TASK INSTRUCTIONS
Every line below containing the word "video" should be found and copied.

Saved entries
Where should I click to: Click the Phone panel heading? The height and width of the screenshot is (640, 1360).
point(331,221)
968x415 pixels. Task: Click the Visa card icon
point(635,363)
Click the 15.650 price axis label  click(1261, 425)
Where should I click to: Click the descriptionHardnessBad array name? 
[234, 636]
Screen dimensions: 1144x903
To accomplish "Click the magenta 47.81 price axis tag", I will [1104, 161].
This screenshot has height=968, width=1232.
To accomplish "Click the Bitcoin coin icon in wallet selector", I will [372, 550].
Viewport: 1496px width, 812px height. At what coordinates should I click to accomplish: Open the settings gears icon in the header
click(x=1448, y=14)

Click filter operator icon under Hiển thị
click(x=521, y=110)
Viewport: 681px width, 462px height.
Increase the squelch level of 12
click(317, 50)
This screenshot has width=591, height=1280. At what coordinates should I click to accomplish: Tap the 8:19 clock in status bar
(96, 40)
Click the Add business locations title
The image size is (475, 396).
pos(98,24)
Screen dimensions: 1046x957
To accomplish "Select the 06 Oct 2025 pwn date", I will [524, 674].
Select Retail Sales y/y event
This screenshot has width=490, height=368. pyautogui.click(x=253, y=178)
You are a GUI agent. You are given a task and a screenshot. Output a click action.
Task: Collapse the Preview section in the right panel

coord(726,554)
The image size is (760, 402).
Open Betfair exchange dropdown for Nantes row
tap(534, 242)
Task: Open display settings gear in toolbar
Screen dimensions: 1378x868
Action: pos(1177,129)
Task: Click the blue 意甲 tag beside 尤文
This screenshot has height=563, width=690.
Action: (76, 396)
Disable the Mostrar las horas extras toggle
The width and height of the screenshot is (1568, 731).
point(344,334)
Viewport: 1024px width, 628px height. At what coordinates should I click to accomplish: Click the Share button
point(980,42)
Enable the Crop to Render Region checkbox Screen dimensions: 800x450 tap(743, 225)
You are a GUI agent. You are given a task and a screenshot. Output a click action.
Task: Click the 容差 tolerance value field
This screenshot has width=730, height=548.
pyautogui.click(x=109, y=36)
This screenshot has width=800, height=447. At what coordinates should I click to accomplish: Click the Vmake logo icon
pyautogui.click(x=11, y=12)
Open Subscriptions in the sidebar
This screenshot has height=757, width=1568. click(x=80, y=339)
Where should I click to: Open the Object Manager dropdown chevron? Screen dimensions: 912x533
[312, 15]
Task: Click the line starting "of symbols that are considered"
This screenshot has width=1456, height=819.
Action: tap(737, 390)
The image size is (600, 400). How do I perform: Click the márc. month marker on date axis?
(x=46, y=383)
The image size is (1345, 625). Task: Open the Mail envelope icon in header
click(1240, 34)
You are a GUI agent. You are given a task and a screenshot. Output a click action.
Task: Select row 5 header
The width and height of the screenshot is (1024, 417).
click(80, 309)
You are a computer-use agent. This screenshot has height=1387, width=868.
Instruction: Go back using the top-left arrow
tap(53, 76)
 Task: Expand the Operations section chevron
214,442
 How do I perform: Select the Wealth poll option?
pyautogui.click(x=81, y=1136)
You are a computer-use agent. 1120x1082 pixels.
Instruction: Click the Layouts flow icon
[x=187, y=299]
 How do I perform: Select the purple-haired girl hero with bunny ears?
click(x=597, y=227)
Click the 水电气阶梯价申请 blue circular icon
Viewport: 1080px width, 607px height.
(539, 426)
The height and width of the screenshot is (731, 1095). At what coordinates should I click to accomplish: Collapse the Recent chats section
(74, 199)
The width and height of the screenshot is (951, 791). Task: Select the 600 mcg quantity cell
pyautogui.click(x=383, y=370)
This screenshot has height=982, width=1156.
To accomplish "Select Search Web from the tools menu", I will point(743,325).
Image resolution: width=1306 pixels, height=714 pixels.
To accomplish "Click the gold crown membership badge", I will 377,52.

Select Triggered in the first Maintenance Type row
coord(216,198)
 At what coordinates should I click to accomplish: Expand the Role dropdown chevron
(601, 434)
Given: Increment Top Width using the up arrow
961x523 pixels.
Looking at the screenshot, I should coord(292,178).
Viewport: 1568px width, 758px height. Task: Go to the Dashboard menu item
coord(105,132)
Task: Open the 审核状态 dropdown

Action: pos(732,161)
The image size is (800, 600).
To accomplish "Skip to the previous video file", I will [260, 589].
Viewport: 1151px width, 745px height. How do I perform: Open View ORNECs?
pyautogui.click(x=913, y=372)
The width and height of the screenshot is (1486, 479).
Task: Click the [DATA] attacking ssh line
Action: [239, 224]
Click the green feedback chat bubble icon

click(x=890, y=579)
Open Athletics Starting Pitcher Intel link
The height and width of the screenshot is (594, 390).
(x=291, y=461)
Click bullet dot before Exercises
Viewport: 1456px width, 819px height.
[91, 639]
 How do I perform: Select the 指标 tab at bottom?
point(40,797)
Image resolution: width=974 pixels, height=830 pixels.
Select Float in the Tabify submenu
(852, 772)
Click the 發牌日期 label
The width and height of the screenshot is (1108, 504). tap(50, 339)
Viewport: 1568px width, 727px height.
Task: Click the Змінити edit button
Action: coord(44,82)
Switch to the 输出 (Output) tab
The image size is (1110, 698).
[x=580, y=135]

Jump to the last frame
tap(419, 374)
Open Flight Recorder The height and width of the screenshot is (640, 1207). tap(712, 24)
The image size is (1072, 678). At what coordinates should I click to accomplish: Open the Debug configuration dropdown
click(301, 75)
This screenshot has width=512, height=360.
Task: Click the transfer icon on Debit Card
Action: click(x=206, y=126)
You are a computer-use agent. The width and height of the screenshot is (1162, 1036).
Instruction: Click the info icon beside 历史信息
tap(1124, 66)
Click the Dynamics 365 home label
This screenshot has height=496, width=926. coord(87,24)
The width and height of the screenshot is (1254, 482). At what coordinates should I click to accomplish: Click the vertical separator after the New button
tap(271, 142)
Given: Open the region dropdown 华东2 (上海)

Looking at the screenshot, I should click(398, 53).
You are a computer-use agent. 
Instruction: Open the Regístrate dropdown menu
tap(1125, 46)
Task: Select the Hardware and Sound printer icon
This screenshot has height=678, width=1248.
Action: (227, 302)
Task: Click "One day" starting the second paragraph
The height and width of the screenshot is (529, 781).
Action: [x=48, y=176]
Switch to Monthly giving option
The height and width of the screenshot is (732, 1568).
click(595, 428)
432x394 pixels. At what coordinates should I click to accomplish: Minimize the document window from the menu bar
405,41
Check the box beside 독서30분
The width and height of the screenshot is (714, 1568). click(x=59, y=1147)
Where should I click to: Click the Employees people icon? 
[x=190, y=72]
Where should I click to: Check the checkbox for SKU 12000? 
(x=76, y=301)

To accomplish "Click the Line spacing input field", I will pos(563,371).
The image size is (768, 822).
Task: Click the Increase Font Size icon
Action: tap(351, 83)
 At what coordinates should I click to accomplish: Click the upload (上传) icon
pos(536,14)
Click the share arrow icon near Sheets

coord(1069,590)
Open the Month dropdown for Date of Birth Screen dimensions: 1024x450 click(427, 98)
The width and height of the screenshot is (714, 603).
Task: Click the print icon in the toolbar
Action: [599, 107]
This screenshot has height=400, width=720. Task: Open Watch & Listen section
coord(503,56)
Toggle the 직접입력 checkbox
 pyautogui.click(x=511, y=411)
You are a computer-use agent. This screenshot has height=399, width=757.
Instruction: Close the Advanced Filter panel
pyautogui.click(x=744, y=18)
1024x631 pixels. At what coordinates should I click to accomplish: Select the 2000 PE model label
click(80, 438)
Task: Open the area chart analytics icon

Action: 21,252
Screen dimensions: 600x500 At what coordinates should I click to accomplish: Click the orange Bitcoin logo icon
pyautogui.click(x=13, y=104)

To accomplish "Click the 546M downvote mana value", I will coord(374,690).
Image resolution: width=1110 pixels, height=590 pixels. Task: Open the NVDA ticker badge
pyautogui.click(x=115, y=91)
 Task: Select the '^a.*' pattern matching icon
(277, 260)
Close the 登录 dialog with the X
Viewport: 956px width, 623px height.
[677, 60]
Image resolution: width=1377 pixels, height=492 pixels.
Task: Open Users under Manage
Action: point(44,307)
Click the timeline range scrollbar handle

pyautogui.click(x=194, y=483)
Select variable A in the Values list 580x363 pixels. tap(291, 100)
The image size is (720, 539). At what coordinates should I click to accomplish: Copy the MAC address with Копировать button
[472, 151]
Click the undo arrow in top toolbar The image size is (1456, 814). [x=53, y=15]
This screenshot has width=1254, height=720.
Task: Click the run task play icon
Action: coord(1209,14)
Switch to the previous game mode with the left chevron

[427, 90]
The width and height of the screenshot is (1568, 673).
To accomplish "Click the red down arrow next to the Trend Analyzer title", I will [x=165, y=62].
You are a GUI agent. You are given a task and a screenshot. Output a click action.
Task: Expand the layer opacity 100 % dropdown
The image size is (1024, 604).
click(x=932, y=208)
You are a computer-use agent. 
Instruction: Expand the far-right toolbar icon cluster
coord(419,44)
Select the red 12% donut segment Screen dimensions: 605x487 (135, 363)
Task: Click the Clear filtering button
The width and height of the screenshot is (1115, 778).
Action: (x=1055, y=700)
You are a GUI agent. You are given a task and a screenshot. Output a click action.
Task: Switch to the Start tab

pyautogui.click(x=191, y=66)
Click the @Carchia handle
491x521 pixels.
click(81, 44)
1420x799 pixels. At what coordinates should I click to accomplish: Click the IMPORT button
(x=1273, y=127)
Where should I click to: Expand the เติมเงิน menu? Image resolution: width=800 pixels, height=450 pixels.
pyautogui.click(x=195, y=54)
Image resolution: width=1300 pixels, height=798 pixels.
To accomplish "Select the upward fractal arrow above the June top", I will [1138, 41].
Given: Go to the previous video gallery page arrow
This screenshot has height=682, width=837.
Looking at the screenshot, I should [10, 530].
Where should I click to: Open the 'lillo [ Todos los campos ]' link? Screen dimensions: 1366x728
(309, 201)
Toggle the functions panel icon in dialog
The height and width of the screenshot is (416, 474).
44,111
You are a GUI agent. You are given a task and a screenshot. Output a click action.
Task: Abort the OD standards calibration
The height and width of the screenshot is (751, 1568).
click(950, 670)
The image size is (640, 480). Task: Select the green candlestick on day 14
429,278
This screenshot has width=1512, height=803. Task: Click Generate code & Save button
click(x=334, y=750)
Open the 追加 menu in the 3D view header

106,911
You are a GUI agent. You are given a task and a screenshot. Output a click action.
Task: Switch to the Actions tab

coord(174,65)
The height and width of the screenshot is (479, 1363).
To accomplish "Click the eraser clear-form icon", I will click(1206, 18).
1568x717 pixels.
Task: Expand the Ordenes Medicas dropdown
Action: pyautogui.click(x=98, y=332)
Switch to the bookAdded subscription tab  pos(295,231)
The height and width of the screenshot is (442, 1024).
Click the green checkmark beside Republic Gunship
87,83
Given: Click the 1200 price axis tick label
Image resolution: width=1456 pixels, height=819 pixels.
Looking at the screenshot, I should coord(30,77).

COMPLETED TASK
To accomplish "Skip to the previous video file", I will [260, 589].
Given: Go to the previous video gallery page arrow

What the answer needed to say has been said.